What you should do – Copy the lines of the records below without any change, beginning with the line that contains "Select Categories Index" and ending with the line that contains "pos(1458,285)", both of those lines included.

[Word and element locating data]
■ ■ ■
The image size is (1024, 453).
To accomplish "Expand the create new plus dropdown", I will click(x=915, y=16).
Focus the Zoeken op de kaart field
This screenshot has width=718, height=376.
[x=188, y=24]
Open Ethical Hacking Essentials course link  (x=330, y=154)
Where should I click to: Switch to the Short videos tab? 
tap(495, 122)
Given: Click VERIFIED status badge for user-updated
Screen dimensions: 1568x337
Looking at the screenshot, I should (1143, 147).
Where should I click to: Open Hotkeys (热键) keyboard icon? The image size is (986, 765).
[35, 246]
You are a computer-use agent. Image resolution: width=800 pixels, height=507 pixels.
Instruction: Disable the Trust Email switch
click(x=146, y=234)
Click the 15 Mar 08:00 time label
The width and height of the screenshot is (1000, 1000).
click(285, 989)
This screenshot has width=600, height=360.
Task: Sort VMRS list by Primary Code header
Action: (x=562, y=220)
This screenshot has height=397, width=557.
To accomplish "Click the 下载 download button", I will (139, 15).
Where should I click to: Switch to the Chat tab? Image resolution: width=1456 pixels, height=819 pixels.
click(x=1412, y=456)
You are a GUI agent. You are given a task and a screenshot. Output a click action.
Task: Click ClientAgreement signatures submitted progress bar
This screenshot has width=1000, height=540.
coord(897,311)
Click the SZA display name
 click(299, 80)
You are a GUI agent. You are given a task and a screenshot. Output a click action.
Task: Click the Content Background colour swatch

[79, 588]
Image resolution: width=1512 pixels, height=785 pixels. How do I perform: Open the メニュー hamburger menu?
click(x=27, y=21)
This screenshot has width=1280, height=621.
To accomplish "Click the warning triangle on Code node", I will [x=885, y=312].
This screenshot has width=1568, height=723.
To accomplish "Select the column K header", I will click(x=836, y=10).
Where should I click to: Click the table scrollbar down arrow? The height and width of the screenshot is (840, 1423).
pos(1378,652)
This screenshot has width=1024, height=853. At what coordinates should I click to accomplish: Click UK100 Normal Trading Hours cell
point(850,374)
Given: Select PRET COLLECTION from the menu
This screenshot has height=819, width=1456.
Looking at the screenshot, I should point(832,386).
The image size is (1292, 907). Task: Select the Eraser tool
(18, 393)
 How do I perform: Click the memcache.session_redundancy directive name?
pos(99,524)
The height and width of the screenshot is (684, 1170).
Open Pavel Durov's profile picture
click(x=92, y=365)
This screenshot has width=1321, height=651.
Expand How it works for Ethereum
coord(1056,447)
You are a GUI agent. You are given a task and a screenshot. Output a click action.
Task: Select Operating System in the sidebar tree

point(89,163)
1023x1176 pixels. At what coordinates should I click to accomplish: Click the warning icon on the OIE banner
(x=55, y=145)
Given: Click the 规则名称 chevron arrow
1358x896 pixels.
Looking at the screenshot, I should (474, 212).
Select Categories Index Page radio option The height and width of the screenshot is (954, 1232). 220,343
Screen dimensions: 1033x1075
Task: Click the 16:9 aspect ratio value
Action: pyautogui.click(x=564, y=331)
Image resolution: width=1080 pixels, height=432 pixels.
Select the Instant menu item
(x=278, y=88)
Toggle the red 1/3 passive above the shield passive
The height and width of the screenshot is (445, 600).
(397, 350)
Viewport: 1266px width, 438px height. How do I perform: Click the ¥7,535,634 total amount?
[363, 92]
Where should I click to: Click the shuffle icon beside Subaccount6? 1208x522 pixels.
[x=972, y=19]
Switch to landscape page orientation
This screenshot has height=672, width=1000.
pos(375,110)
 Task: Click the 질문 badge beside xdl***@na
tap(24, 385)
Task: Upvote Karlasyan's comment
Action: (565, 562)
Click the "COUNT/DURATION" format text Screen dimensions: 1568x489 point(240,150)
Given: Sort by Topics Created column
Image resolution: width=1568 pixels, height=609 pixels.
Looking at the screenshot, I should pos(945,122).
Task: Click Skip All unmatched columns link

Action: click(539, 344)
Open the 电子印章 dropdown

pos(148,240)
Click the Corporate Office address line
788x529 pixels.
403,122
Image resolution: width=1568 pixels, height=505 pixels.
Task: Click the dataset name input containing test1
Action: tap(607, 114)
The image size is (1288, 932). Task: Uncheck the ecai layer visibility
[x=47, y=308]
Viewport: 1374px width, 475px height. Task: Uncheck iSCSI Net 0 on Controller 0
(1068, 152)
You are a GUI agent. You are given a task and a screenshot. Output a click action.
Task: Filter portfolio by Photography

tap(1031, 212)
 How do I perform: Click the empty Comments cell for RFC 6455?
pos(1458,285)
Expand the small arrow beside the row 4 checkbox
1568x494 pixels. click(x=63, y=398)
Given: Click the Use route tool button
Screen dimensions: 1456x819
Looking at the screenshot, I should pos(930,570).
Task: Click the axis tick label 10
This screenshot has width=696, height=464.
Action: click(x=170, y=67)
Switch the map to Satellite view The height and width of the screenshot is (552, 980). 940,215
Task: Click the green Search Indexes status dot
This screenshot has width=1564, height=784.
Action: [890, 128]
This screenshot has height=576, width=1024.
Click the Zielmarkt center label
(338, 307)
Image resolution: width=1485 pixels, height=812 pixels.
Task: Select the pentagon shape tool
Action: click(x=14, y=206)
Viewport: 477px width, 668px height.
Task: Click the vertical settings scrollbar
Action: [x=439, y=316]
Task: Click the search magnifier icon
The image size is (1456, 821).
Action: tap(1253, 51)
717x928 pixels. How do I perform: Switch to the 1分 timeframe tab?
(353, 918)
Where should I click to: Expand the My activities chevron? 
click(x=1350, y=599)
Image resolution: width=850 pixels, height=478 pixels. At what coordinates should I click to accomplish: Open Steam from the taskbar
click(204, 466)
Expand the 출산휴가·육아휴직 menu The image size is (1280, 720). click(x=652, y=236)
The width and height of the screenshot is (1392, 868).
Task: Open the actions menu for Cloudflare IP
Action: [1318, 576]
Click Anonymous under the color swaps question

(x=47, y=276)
■ ■ ■
Answer to this problem –
Select Categories Index Page radio option The height and width of the screenshot is (954, 1232). 220,343
Screen dimensions: 1033x1075
Task: Click the 16:9 aspect ratio value
Action: pyautogui.click(x=564, y=331)
Image resolution: width=1080 pixels, height=432 pixels.
Select the Instant menu item
(x=278, y=88)
Toggle the red 1/3 passive above the shield passive
The height and width of the screenshot is (445, 600).
(397, 350)
Viewport: 1266px width, 438px height. How do I perform: Click the ¥7,535,634 total amount?
[363, 92]
Where should I click to: Click the shuffle icon beside Subaccount6? 1208x522 pixels.
[x=972, y=19]
Switch to landscape page orientation
This screenshot has height=672, width=1000.
pos(375,110)
 Task: Click the 질문 badge beside xdl***@na
tap(24, 385)
Task: Upvote Karlasyan's comment
Action: (565, 562)
Click the "COUNT/DURATION" format text Screen dimensions: 1568x489 point(240,150)
Given: Sort by Topics Created column
Image resolution: width=1568 pixels, height=609 pixels.
Looking at the screenshot, I should pos(945,122).
Task: Click Skip All unmatched columns link

Action: click(539, 344)
Open the 电子印章 dropdown

pos(148,240)
Click the Corporate Office address line
788x529 pixels.
403,122
Image resolution: width=1568 pixels, height=505 pixels.
Task: Click the dataset name input containing test1
Action: tap(607, 114)
The image size is (1288, 932). Task: Uncheck the ecai layer visibility
[x=47, y=308]
Viewport: 1374px width, 475px height. Task: Uncheck iSCSI Net 0 on Controller 0
(1068, 152)
You are a GUI agent. You are given a task and a screenshot. Output a click action.
Task: Filter portfolio by Photography

tap(1031, 212)
 How do I perform: Click the empty Comments cell for RFC 6455?
pos(1458,285)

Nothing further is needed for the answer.